On HomeAway there’s a great selection of holiday apartments in Old Town. Accommodation here is often set in grand old buildings offering memorable views of one of Europe’s most impressive cityscapes, and interiors that have been updated with 21st Century amenities and appliances. From your Old Town holiday home you’ll be able to cram in as much sightseeing as you like, with landmarks like the Convent of St Agnes, the Municipal Hall, Charles Bridge and Old Town square all easy to reach. There are also restaurants and bars aplenty, almost on the doorstep of Old Town holiday apartments.
-Old Town sights. The Old Town square is a UNESCO site featuring beautiful examples of Gothic, Renaissance and Baroque architecture. A tourist favourite is the Astronomical Clock, which is on the side of the town hall and dates to the 15th Century. An early gothic building is the Old new Synagogue, which is from the 13th Century and known for its stunning vaulted ceilings.
-Other Prague sights. Charles Bridge is a postcard-worthy sight – it dates to the 1300s, with 30 sculptures depicting saints, and hums with activity during the day. Across the Vltava is the breathtaking castle, which can be seen from most places in the Old Town. This gigantic building displays an assortment of architectural styles, including Romanesque, Gothic and Baroque, and is full of historical interest, serving as the national seat of power to this day.
-Petrin. Petrin is the forest-clad hill that dominates the left bank of the River Vltava. You can catch a 19th Century funicular to the top to visit the Petrin View tower, also from the late-1800s and a smaller replica of the Eiffel tower. It stands at 60 metres, with 299 steps leading up to the observation platform. Just beyond the hill is the gargantuan Strahov Stadium, the largest of its kind in the world, with a capacity of 220,000.
-Culture. Prague has a catalogue of museums too large to list, but among the essential attractions is the Czech National Gallery, which has a number of locations in the city, including St George Convent, the Sternberg Palace and Veletrzni Palace – collections cover medieval to modern art. In contrast, the National Technical Museum, displays all kinds of cars, aircraft and other vehicles, with an interesting collection of technology from the communist era.

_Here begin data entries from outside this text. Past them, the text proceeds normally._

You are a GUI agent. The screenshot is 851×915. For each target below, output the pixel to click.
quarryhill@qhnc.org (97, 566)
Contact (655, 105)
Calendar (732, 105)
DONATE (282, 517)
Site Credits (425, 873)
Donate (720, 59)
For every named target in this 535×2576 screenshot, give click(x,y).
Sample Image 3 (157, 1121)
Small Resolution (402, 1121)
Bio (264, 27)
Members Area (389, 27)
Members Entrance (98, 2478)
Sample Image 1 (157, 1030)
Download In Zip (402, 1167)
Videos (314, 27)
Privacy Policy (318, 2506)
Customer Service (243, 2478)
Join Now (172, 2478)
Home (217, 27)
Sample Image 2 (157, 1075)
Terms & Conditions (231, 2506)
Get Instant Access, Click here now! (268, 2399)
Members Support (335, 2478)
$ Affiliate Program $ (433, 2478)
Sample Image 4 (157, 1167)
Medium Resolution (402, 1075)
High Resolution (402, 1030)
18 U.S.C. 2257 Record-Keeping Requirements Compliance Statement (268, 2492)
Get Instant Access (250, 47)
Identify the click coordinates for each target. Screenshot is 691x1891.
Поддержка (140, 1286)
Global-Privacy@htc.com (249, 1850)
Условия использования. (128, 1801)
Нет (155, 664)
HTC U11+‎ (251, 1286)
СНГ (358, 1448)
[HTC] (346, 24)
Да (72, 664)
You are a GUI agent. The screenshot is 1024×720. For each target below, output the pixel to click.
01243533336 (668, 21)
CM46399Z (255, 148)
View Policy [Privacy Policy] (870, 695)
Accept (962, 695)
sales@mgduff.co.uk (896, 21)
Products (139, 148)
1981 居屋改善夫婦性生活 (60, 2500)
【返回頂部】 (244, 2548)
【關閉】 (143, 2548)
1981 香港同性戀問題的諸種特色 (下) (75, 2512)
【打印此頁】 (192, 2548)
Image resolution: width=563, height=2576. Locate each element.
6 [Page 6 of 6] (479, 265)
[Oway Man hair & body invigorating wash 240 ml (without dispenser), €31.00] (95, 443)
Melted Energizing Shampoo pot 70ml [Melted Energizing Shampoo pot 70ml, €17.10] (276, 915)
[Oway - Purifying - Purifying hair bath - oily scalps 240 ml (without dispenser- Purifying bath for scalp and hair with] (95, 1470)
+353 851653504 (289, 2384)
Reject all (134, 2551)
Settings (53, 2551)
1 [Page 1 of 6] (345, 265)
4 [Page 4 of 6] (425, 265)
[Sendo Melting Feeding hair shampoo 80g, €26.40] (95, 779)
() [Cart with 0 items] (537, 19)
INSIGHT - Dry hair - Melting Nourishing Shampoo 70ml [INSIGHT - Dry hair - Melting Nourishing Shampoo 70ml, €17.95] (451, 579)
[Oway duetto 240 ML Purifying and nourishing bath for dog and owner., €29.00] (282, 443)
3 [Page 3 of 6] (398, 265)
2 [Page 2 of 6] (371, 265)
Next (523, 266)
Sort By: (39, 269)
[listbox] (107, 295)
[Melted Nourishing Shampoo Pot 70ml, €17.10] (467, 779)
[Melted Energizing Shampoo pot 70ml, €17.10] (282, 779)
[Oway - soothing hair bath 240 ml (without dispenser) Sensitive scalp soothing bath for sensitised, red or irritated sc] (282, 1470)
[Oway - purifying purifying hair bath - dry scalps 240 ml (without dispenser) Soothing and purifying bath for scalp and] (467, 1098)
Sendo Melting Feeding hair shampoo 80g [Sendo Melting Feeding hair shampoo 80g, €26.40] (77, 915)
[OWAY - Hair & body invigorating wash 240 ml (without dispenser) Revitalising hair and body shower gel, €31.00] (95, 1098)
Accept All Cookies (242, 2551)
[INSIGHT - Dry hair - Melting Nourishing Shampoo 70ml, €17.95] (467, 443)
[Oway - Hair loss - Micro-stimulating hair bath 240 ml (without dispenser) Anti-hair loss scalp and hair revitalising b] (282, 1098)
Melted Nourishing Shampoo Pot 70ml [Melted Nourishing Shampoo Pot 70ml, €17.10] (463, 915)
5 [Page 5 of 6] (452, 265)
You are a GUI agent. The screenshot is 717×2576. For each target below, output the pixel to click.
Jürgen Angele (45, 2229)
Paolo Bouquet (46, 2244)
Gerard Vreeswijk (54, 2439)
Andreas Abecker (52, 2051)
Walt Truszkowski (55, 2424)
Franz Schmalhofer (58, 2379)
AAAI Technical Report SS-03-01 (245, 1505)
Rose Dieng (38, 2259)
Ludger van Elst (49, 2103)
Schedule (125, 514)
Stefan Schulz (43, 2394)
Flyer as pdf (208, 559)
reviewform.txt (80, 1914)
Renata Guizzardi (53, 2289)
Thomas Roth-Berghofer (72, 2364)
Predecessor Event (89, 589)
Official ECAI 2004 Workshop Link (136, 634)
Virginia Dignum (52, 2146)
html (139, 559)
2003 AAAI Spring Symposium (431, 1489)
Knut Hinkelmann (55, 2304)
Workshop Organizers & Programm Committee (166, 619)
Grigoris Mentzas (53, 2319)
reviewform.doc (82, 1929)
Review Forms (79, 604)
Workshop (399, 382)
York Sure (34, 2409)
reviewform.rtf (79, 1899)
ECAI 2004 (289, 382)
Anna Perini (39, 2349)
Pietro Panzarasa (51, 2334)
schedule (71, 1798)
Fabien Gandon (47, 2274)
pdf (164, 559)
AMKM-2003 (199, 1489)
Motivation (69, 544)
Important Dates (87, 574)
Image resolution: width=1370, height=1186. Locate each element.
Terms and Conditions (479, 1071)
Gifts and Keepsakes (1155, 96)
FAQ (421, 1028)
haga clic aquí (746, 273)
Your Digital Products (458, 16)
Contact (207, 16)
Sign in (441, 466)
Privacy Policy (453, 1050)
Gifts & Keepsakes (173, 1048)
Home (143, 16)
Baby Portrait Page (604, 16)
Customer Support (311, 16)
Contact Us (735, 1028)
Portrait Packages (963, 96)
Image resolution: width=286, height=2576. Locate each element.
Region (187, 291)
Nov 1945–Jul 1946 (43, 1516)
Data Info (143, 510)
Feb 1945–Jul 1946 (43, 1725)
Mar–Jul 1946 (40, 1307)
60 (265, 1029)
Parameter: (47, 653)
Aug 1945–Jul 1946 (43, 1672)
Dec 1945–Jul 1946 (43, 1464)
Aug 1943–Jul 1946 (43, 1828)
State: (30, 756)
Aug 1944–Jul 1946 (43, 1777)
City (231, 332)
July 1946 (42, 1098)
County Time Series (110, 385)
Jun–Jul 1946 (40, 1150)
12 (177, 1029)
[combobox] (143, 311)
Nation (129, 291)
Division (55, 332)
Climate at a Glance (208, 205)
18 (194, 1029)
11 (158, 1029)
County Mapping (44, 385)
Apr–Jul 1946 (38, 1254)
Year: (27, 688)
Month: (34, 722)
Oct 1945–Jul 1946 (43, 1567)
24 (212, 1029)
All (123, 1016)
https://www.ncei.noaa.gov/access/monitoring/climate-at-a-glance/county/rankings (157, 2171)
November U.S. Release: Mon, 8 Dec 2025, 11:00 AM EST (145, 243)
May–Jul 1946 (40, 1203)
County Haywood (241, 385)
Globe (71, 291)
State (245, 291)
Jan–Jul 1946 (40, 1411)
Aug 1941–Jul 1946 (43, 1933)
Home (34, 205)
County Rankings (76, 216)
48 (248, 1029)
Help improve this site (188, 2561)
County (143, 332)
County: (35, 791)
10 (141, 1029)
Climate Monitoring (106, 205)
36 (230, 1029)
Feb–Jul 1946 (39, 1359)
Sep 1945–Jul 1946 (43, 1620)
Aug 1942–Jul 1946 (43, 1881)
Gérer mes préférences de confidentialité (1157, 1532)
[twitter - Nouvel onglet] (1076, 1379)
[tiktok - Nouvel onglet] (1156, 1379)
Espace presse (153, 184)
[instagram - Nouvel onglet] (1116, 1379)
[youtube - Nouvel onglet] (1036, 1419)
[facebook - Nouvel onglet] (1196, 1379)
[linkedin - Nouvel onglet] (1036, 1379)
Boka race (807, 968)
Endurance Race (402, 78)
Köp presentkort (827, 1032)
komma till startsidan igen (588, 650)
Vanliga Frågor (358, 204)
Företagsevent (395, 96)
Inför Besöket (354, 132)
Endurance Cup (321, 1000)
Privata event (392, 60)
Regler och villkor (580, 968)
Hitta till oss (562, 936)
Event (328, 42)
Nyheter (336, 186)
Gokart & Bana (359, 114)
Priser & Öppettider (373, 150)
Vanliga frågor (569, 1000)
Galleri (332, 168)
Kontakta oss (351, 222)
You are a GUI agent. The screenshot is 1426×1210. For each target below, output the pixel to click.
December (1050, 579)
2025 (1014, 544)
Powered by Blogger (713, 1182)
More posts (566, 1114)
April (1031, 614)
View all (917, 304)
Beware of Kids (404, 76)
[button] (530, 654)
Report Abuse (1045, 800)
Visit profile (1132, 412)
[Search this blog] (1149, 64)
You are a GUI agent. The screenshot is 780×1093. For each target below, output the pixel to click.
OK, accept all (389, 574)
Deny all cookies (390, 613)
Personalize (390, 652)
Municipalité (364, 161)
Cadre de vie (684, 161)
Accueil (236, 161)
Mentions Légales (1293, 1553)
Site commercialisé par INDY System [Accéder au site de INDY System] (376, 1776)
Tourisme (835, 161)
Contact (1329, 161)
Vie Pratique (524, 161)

-Gastronomy. Beer has been brewed in the region for around 1,000 years, and the most common types are pilsner lagers, of which there are many brands. Traditional Bohemian cuisine can be sampled across Prague – you could make for a pub to try potato pancakes, dried apple chips or pickled bratwurst, which are often served as an accompaniment to beer.
You’ll need to wrap up warm if you visit Prague in the winter. Between November and March daily highs struggle to get above freezing, and snow is a relatively common sight each year. If you arrive at an Old Town holiday rental in the summer months then it’s a totally different story, with extended spells of pleasant, sunny weather, and daily highs that get up to the mid-20s and sometimes even higher. Spring and autumn conditions are mild, with slightly more rain occurring in the latter season.
If you’re flying to your holiday home in Old Town then Prague’s Vaclav Havel Airport (PRG) is no more than 20 minutes from this district by car. The airport is the busiest in this part of Europe, and it should be no trouble to find a flight no matter where you live in the UK. You could catch a cab from outside the terminal, or take a private or public bus. If you’re travelling to Prague over land then there are direct rail and coach connections to a number of central European cities.